# RECORD LIST:
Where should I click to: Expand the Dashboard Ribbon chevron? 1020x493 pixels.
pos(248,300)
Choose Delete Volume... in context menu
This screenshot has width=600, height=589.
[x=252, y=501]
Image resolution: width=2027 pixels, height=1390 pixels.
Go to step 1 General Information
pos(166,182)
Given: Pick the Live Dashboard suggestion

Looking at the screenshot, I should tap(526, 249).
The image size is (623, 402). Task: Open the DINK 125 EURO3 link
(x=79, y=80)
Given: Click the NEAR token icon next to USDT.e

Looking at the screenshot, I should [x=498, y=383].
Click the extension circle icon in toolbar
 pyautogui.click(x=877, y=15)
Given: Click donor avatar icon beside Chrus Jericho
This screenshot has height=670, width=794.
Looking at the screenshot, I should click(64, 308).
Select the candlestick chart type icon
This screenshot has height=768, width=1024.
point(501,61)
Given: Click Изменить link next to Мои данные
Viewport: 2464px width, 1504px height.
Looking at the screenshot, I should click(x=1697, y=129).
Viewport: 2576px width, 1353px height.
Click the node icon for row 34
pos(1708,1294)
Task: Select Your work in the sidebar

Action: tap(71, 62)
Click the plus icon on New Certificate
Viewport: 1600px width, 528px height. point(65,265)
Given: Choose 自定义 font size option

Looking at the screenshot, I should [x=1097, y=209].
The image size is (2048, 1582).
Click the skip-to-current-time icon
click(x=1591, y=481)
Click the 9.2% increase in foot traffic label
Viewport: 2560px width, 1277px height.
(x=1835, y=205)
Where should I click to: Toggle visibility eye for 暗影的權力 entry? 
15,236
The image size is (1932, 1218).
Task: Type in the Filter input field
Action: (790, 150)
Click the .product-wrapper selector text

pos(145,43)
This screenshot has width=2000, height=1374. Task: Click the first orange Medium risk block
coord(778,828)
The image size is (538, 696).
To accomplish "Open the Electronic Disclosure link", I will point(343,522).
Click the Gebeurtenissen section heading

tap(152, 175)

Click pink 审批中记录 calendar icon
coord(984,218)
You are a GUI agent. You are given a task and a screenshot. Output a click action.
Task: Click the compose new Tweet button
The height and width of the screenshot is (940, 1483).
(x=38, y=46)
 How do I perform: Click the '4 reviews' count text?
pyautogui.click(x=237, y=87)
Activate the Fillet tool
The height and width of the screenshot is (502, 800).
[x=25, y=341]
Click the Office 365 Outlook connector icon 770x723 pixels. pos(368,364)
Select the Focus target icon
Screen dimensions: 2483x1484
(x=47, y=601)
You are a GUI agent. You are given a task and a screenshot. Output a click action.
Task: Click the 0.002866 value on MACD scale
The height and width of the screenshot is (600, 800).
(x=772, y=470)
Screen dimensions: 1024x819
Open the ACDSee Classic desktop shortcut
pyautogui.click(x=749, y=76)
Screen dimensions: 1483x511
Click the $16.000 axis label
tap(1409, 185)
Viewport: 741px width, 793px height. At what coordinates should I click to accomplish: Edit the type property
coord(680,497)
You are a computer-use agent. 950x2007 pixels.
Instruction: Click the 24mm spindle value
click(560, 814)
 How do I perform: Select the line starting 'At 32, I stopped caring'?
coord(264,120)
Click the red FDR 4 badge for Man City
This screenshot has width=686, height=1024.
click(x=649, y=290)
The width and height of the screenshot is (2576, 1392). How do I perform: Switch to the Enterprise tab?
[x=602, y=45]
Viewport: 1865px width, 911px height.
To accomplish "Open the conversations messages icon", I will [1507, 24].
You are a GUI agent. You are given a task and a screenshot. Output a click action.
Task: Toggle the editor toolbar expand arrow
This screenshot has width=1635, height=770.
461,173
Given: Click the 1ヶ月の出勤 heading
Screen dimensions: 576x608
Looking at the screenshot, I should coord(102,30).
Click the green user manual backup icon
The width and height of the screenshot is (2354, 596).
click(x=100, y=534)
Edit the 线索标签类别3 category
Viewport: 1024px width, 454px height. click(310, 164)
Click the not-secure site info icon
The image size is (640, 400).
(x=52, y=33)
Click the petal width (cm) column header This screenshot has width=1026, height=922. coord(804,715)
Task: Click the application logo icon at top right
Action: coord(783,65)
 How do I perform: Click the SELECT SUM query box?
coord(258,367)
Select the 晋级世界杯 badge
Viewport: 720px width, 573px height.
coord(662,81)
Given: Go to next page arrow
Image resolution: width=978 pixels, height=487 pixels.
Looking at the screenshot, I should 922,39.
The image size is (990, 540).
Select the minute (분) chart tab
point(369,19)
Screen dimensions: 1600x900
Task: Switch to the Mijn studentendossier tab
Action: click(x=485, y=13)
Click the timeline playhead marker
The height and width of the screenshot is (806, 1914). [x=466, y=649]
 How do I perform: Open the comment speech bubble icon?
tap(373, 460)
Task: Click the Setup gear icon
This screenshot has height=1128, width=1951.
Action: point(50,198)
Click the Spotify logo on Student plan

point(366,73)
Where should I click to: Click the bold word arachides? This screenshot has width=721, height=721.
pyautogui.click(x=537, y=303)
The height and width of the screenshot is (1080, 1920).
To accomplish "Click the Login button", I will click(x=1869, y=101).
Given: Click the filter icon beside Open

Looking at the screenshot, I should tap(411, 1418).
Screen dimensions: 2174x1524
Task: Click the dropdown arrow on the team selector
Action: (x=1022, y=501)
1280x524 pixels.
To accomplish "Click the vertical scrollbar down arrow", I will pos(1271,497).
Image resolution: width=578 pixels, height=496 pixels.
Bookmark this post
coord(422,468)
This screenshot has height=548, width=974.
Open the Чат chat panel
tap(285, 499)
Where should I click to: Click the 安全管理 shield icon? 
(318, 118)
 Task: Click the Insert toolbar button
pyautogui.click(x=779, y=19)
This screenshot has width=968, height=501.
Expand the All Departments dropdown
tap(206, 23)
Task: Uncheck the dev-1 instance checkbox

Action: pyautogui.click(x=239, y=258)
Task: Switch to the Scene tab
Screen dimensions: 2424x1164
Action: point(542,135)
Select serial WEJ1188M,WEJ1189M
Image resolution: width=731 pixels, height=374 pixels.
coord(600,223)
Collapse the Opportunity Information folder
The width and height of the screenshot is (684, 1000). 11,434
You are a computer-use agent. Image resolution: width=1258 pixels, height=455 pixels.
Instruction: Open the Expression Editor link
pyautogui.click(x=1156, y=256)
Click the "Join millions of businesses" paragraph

# SET PROBLEM:
Copy the material above word for word, beginning at the line that contains "Task: Select Your work in the sidebar" and ending after the line that contains "(x=1835, y=205)".

# SOLUTION:
Task: Select Your work in the sidebar

Action: tap(71, 62)
Click the plus icon on New Certificate
Viewport: 1600px width, 528px height. point(65,265)
Given: Choose 自定义 font size option

Looking at the screenshot, I should [x=1097, y=209].
The image size is (2048, 1582).
Click the skip-to-current-time icon
click(x=1591, y=481)
Click the 9.2% increase in foot traffic label
Viewport: 2560px width, 1277px height.
(x=1835, y=205)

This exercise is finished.